02/27/2016
One of the most thoughtful comments on the Cambridge performance earlier this month comes from stage-director, dramaturg, and writer Peter Littlefield. Here's what he wrote:
"A truly spiritual evening. It made me think of icon painting, where, by simply reproducing a pre-existing sacred image, the artist makes himself transparent to its light. The subtlety of Christopher Johnson’s performance lent a powerful immediacy to the text. His sense of inward and outward movement and the relationship he maintained to the candlelight was so beautiful. And when he reached the passion's powerful conclusion, he suddenly broke away from the narrative, saying that early Christians had altered the ending, unhappy with its ambiguity, and that he wasn't sure how to proceed himself. I thought it had the interesting effect of acknowledging his role as the teller of the story, which, even in the gospel, is a reflection of a greater mystery, one we can try to live by but never completely pin down.
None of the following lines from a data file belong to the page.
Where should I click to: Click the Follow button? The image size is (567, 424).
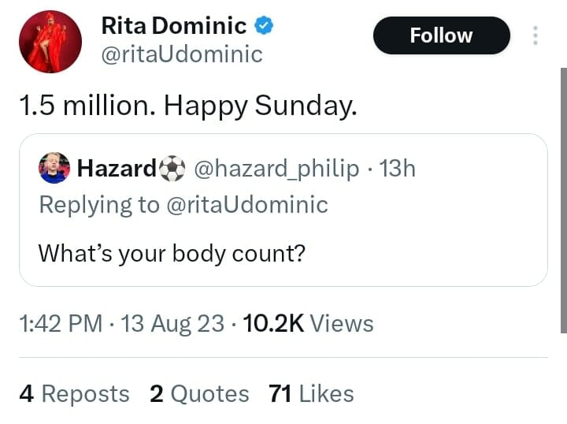click(x=441, y=35)
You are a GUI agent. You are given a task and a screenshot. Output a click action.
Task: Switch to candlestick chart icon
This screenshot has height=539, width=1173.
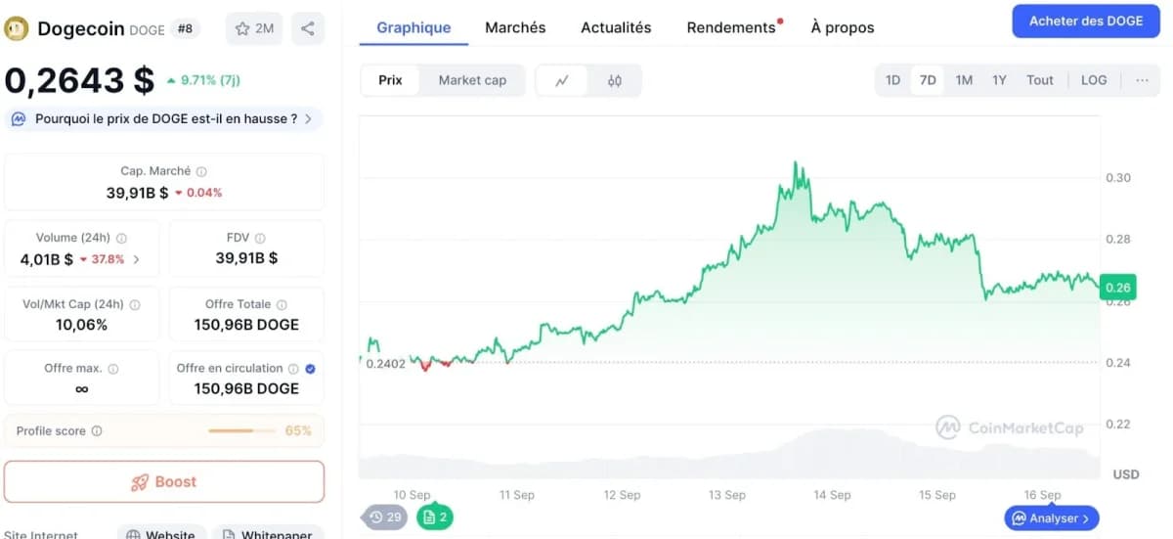tap(615, 80)
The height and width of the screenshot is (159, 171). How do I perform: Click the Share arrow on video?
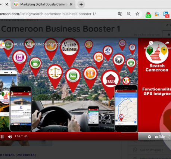[x=167, y=43]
I won't reveal his solution, but it lent a hermeneutical perspective to the proceedings, distancing the gospel texts while at the same time illuminating their profound humanity."
Now, Mr. Littlefield knows a thing or two about performance, having been "deconstructing" operas at major companies in the United States and Europe for more than thirty years, and having written and staged many original works, including, most recently, “Doctor Schweitzer’s Practical Heart." The production of Handel’s "Partenope" that he co-directed with Christopher Alden for the English National Opera won the 2009 Laurence Olivier Award for Outstanding New Opera Production and went on to revivals at Opera Australia and the San Francisco Opera. We've attached the trailer for the San Francisco production, with the warning that while "Saint Mark's Gospel" has its share of double-takes and even a bit of slapstick, it includes no tap-dancing. That you know of. Yet.